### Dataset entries

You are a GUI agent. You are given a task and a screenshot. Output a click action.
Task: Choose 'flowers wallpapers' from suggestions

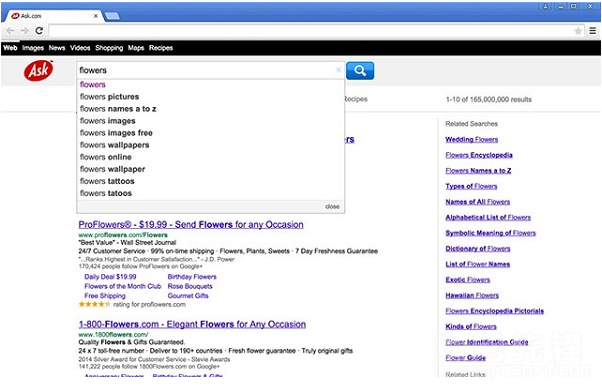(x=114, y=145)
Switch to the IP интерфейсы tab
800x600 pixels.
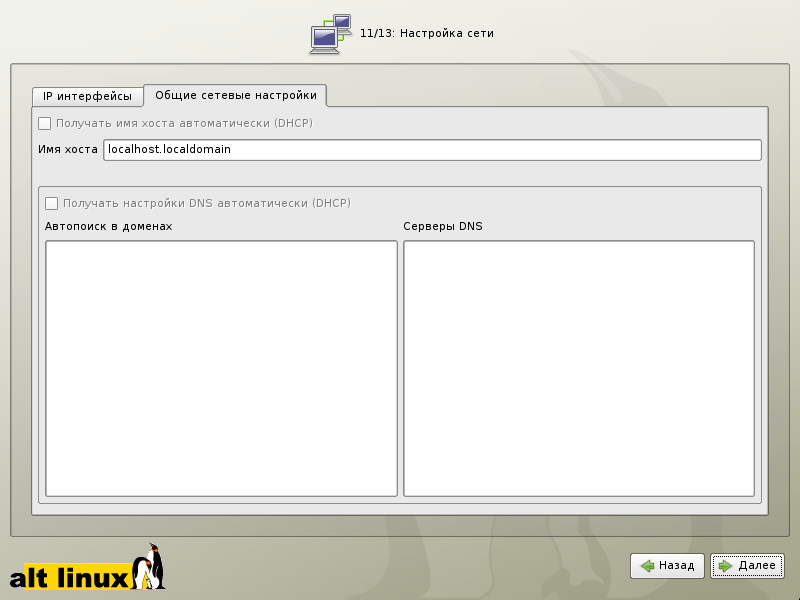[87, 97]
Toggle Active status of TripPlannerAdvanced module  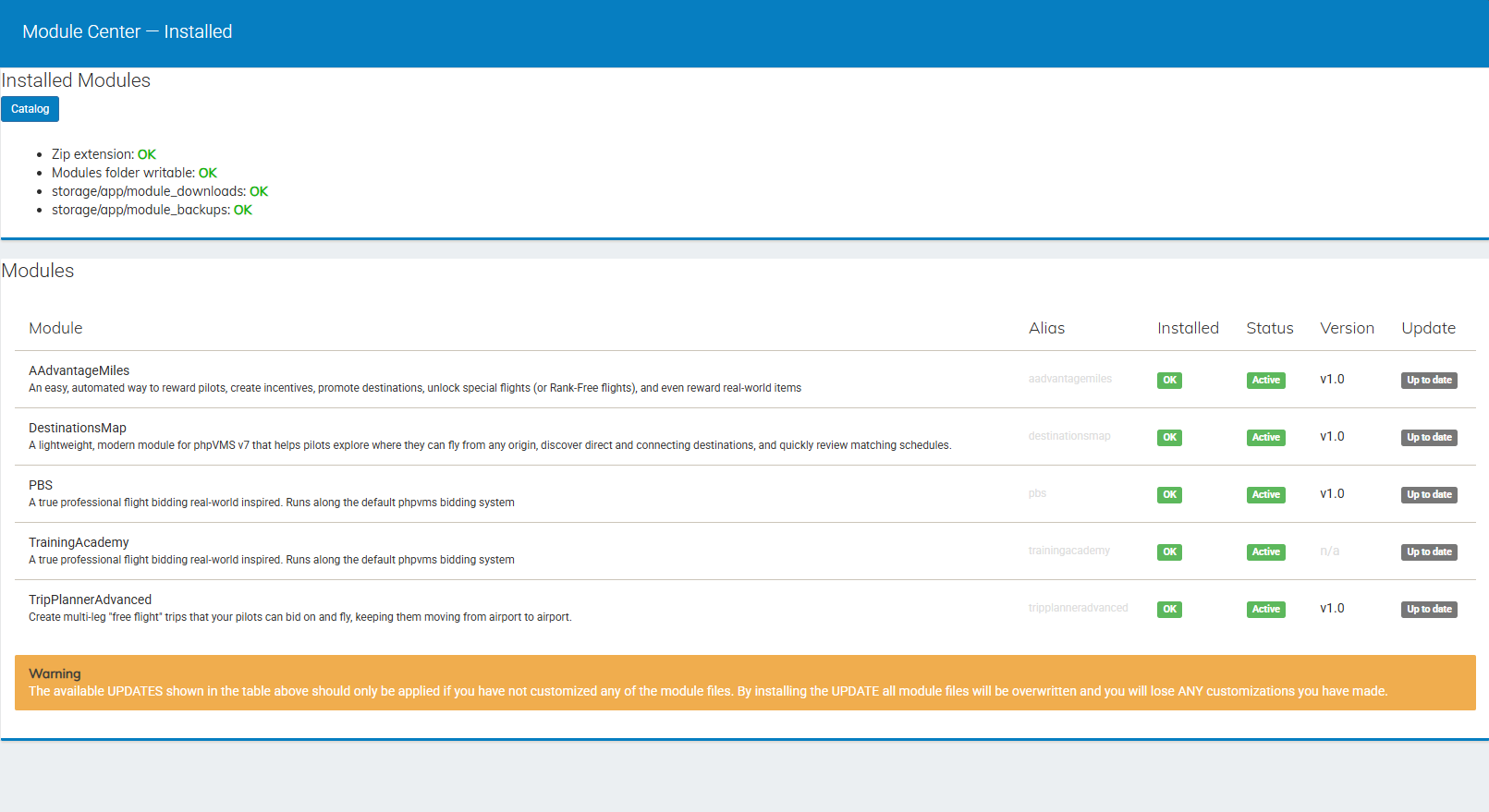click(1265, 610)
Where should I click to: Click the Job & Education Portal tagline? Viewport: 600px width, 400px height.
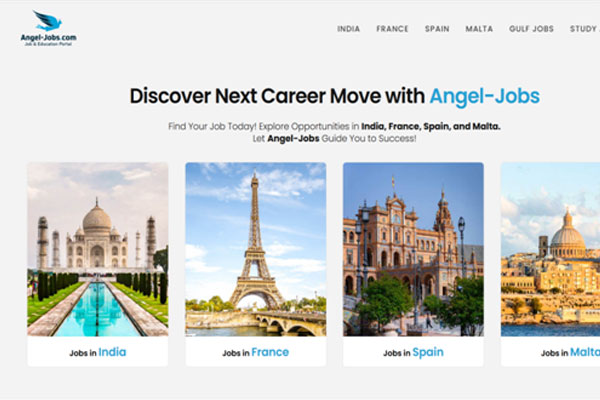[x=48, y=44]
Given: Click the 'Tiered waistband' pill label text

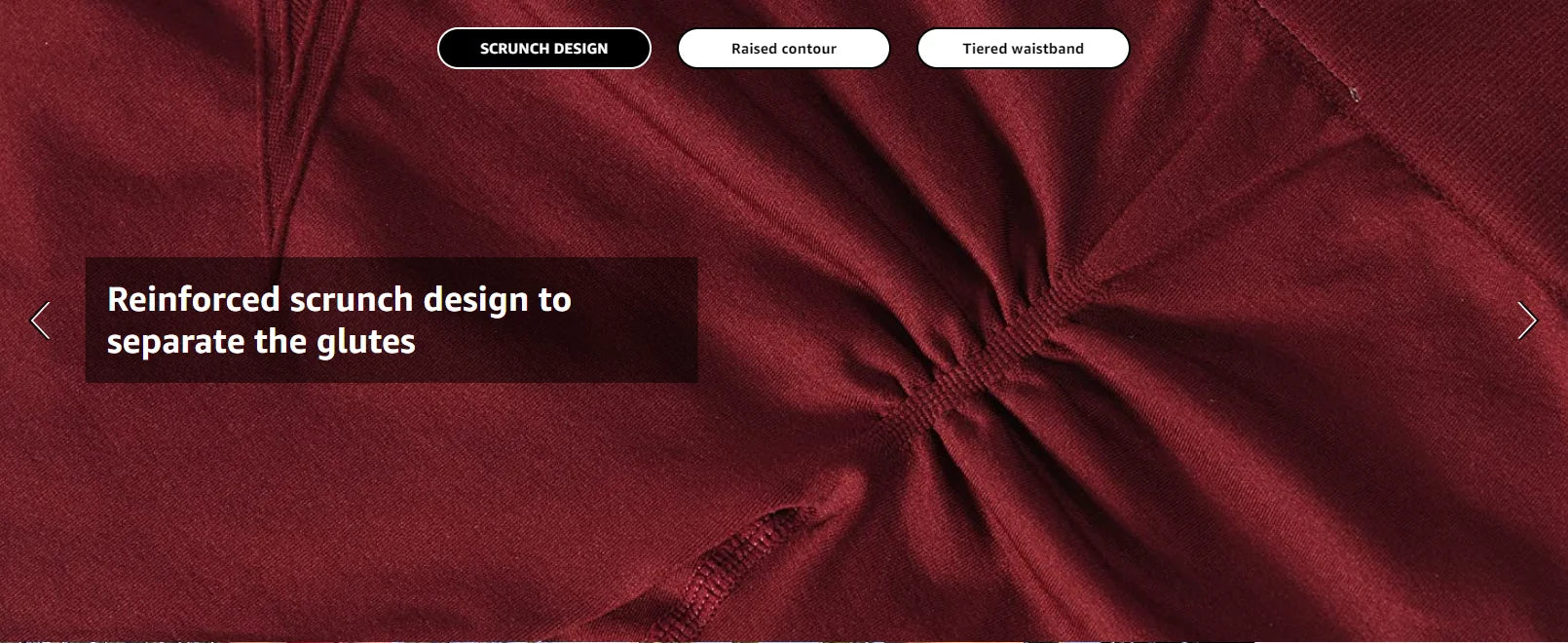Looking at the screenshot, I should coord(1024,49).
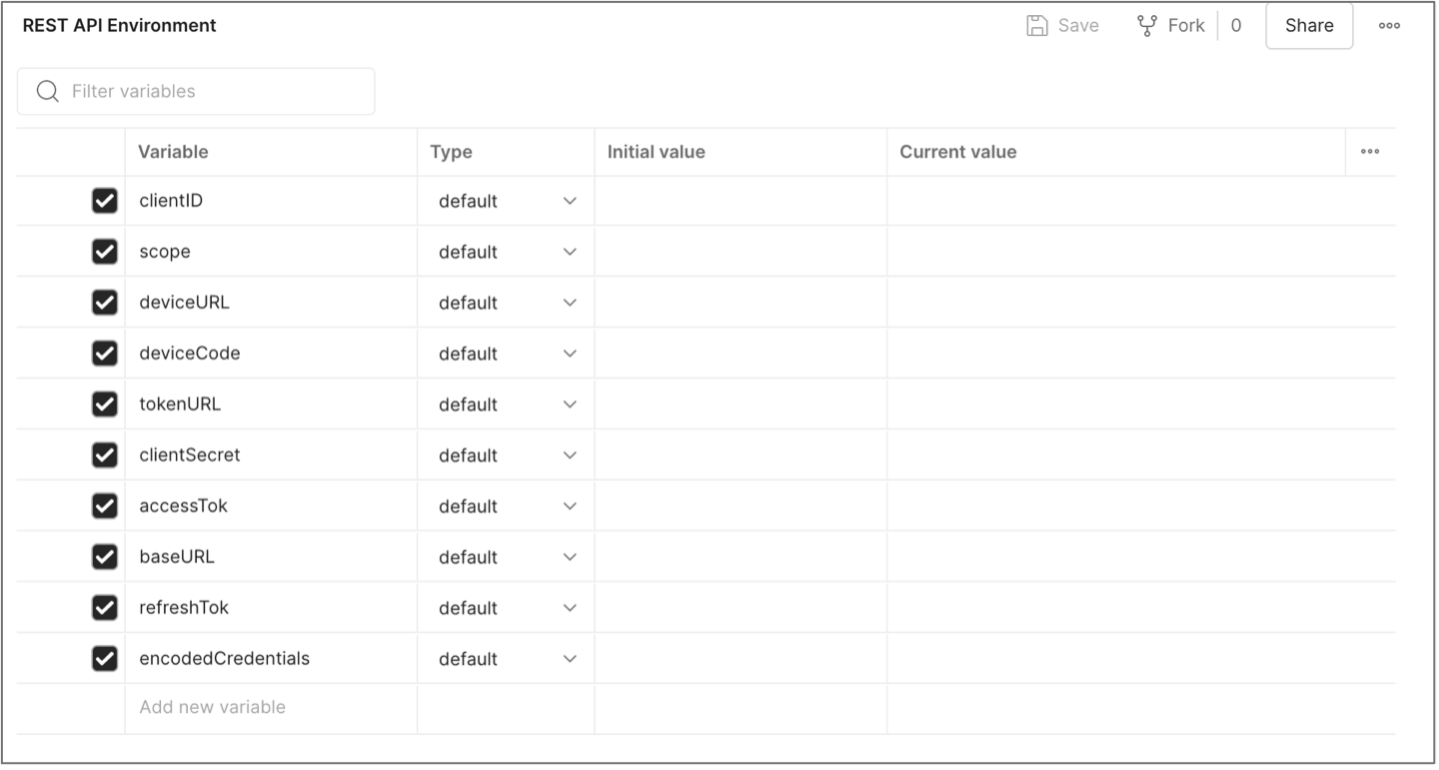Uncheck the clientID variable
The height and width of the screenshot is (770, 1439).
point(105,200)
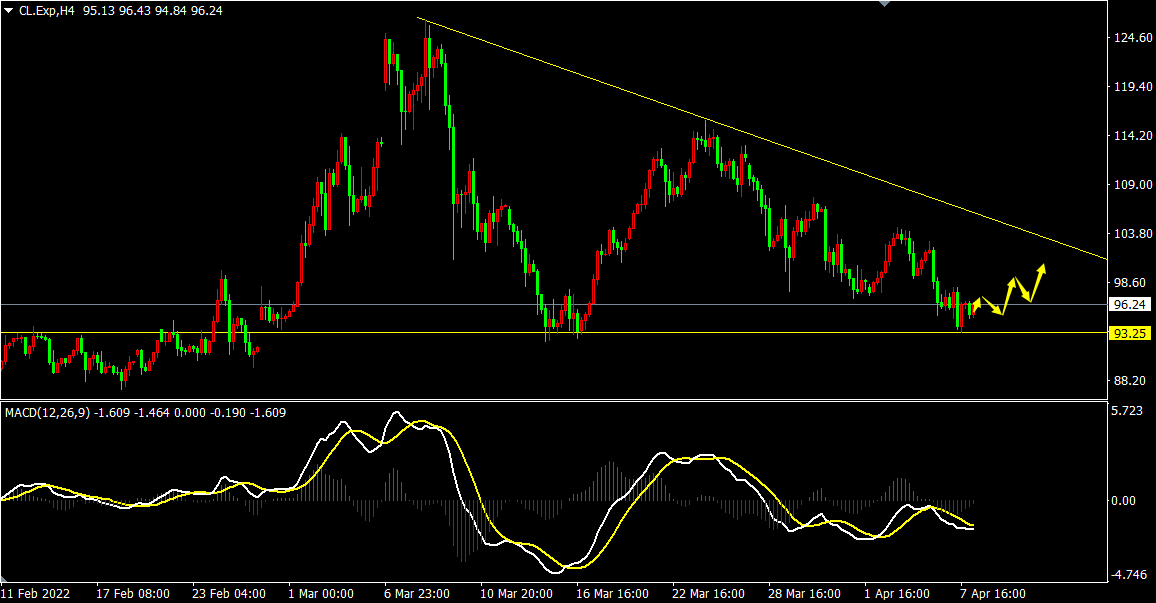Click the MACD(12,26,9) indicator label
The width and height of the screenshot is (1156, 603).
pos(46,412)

### WHAT IS REQUIRED
Without the pictures, retype exactly the lines from the one that holds "Where should I" to the last line of the data above, both of them included.

### PROBLEM SOLUTION
Where should I click to: Click the Job & Education Portal tagline? Viewport: 600px width, 400px height.
[x=48, y=44]
Given: Click the 'Tiered waistband' pill label text

Looking at the screenshot, I should coord(1024,49).
Uncheck the clientID variable
The height and width of the screenshot is (770, 1439).
point(105,200)
Click the MACD(12,26,9) indicator label
The width and height of the screenshot is (1156, 603).
pos(46,412)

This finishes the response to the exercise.